Blackfish City, by Sam J. Miller

This is a post-apocalyptic (or more accurately, during-apocalyptic) cyberpunk novel, which focuses so much on humanity that as a reader, I almost stopped seeing the cyberpunk altogether. It’s almost the opposite of William Gibson type novels, in which the humans are cyphers and the tech is cool; Miller’s humans’ emotions are deep and raw, and the fact that they live in a futuristic city run by mysterious AIs is just another part of their daily lives (though it’s also a huge part of the story). The geothermal city of Qaanaaq, an arctic refuge for those escaping the wars and chaos of a warming world, is visited by a mysterious woman who may or may not be bonded to an orca through exotic and secret technology; meanwhile, ordinary citizens are afflicted by a disease called “the breaks,” which bombard them with glimpses of strangers’ lives. Miller weaves these disparate threads together in a fast-moving and urgent story that also becomes a commentary on how those in political or economic power can dehumanize others, and the importance of family and community in a world being torn apart by climate change.

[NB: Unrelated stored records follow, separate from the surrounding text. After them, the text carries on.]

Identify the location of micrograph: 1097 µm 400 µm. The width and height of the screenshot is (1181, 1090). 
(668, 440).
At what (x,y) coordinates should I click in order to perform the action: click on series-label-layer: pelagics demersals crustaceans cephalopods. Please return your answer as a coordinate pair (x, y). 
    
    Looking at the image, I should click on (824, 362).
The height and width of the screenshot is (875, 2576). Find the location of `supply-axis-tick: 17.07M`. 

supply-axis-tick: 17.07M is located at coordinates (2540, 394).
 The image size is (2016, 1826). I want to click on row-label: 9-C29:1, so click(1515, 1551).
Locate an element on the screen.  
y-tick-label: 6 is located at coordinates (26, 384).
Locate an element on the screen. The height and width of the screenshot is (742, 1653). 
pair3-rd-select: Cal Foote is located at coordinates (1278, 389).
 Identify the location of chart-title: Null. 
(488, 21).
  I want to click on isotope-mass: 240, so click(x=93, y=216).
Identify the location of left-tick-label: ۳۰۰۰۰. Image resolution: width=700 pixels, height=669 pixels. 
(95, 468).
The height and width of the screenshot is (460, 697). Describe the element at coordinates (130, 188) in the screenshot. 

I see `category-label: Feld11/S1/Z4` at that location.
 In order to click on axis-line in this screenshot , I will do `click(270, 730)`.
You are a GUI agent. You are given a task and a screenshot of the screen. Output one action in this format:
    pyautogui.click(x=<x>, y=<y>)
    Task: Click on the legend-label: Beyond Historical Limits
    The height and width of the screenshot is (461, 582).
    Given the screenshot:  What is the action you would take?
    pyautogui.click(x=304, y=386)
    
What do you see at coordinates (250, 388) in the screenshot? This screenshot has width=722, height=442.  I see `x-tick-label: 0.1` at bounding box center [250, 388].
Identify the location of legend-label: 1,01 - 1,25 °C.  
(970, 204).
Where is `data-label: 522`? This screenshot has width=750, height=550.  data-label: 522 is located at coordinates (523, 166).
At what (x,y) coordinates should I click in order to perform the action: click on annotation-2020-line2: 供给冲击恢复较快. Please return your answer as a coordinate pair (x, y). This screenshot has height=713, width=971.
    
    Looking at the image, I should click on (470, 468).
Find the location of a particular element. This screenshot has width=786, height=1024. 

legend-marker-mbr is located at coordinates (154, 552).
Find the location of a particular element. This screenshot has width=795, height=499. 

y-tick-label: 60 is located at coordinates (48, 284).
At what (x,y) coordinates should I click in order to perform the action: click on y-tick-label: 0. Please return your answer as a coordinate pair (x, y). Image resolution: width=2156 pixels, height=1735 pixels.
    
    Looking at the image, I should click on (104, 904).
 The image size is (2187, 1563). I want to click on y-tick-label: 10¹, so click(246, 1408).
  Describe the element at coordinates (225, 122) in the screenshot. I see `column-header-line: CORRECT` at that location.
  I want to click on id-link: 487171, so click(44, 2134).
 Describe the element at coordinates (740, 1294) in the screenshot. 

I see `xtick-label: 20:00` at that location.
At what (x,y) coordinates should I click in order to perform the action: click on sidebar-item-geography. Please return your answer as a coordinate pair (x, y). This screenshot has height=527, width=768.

The Peripheral, by William Gibson

I felt like half the book had gone by before I had an idea of what was really going on (and then I realized it was more like a quarter of the book because this was actually really long for a Gibson book) because Gibson doesn’t explain anything, and his characters don’t really pause to examine why they’re doing what they’re doing (and some of them are really weird). You eventually figure out that the people from the present world (a postapocalyptic climate future, for us) have reached back to their past and opened a line of communication, thus affecting events and splitting off an alternate timeline, except all this is done via electronic communications so it’s almost like both sides are playing video games with real people. (For a bit I thought that was actually the case near the beginning, that some of them were AI. It’s not a friendly start.) I got into it eventually, particularly liking the interactions between the two main narrators, but overall I found this jumpy and more confusing than it needed to be.